Abrir a Netflix para "escolher rapidinho alguma coisa" e passar mais tempo até encontrar algo do que realmente assistir virou uma experiência comum entre usuários do streaming. O problema é que, muitas vezes, o algoritmo da plataforma acaba entrando em um ciclo de recomendações repetitivas, exibindo sempre conteúdos parecidos — mesmo quando eles já não refletem mais o gosto atual da pessoa.
O que muita gente não sabe é que a Netflix permite "treinar" o algoritmo para melhorar as indicações. E isso vai muito além de apenas dar like em séries e filmes.
Como o algoritmo da Netflix funciona
A Netflix analisa praticamente todas as interações feitas dentro da plataforma para entender quais conteúdos têm mais chance de agradar cada perfil.
Entre os principais fatores levados em consideração estão:
- Filmes e séries assistidos até o fim;
- Títulos abandonados nos primeiros minutos;
- Avaliações positivas ou negativas;
- Tempo gasto navegando;
- Categorias mais acessadas;
- Horários em que o usuário costuma assistir;
- Miniaturas nas quais a pessoa costuma clicar.

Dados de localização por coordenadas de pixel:
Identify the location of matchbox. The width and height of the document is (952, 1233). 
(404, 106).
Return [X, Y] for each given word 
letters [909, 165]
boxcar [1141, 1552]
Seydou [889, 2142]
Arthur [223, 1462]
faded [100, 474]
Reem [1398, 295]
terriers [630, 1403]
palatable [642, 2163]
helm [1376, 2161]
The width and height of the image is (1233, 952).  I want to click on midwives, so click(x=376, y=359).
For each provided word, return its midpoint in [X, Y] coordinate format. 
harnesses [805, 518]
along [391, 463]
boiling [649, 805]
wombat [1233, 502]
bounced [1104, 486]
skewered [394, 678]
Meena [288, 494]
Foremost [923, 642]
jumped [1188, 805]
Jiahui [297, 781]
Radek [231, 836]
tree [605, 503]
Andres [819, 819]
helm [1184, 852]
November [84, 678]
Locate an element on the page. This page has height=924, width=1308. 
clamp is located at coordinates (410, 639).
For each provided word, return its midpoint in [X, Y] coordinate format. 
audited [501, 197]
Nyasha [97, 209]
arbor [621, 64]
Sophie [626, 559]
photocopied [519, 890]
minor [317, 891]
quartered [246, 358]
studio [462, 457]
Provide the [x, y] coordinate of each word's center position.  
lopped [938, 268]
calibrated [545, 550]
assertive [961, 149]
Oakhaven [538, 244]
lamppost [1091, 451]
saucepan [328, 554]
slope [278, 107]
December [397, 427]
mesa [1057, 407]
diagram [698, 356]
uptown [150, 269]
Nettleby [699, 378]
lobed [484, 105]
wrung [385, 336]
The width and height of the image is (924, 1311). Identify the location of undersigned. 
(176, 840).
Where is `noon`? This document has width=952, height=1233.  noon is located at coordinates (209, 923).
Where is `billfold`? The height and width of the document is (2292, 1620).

▸ Questões de leitura
1. Segundo o texto sobre o algoritmo da Netflix, o que a plataforma analisa para entender quais conteúdos têm mais chance de agradar cada perfil?
2. Reescreva de forma mais curta o parágrafo do texto sobre o algoritmo da Netflix que começa com "Abrir a Netflix para", mantendo os fatos principais.
3. Dê continuidade ao texto sobre o algoritmo da Netflix a partir do último item da lista.

▸ Respostas numeradas
1. Praticamente todas as interações feitas dentro da plataforma.

2. Muitos usuários da Netflix passam mais tempo procurando algo para ver do que assistindo. Muitas vezes o algoritmo entra em um ciclo de recomendações repetitivas e mostra conteúdos parecidos que já podem não refletir o gosto atual da pessoa.

3.
O sistema cruza essas informações com padrões de milhões de outros assinantes para prever quais títulos têm maior chance de retenção.
Avaliar filmes ajuda mais do que muita gente imagina
Atualmente, a plataforma usa botões de "gostei", "gostei muito" e "não gostei" para ajudar o sistema a entender não apenas quais filmes agradaram, mas também qual intensidade de interesse existe por determinado gênero, ator, diretor ou estilo de narrativa.